Um problema que surge quando você se manifesta contra o discurso “bandido bom é bandido morto” é que há pessoas que “entendem” que você passa a mão na cabeça de assassinos, pedófilos, estupradores e outros sujeitos que cometem os piores crimes. Quando alguém diz que é contra o “discurso bandido bom é bandido morto”, normalmente o que a pessoa quer dizer é que não se deve nivelar todos os crimes e que todos eles devem ser punidos de acordo com a prática.

Conversando tranquilamente com um sujeito que defende o discurso “bandido bom é bandido morto”, ele me disse que independente de crime todos os criminosos merecem a “vala”. Achei tal comentário visceral, ainda mais levando em conta as minhas experiências de anos em contato com pessoas que cometeram os mais diversos delitos, além de laranjas, usuários de drogas, alcoólatras e andarilhos. Inclusive conheço e escrevi histórias de jovens que abandonaram o mundo do crime.

Expliquei que sou da opinião de que a justiça não deve ser feita por ele nem por mim, mas por quem tem competência e autoridade para tal, e obviamente que respeitando a legislação vigente.

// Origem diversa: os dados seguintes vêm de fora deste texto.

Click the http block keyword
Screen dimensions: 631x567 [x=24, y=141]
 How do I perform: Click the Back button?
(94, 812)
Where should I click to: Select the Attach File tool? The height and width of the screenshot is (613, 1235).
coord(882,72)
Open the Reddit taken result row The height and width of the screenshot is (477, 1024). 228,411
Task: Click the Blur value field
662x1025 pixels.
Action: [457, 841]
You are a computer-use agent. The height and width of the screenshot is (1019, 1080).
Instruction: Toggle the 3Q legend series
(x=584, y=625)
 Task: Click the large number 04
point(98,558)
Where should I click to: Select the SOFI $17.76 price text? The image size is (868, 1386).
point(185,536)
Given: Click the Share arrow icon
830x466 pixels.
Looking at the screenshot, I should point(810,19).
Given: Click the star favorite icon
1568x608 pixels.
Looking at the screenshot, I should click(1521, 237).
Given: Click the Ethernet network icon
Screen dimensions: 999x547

Penso que se as leis são falhas, também temos culpa, porque chegamos a esse ponto por uma questão de permissividade de nossa parte.

Irritado com minha observação, o sujeito retrucou que gostaria de ver minha reação quando um bandido matasse algum de meus familiares ou invadisse minha casa. Realmente sou privilegiado por nunca ter sido vítima de assalto, mas não consigo entender como uma pessoa pode torcer pelo mal do outro simplesmente por não partilhar da mesma opinião.

Devo ser vítima de algum ato bárbaro, cruel, para ter a mesma opinião que a sua? Devemos desejar que todos aqueles que não compartilham desse discurso sejam mortos, tenham familiares violentados e assaltados, só para que, num cenário hipotético, sejam forçados a mudarem de opinião e o outro se sinta satisfeito em sua razão?

Precisamos buscar a reafirmação de nossas crenças na hostilização do outro? Como isso pode não ser propagar mais violência? Se você sente raiva de mim por não concordar com o discurso generalizado “bandido bom é bandido morto”, e me deseja algum mal, o que te incomoda não é apenas a criminalidade, mas também a contrariedade, que surge inclusive na figura de muitas pessoas honestas, que nunca cometeram nenhum crime e desejam o melhor para os outros.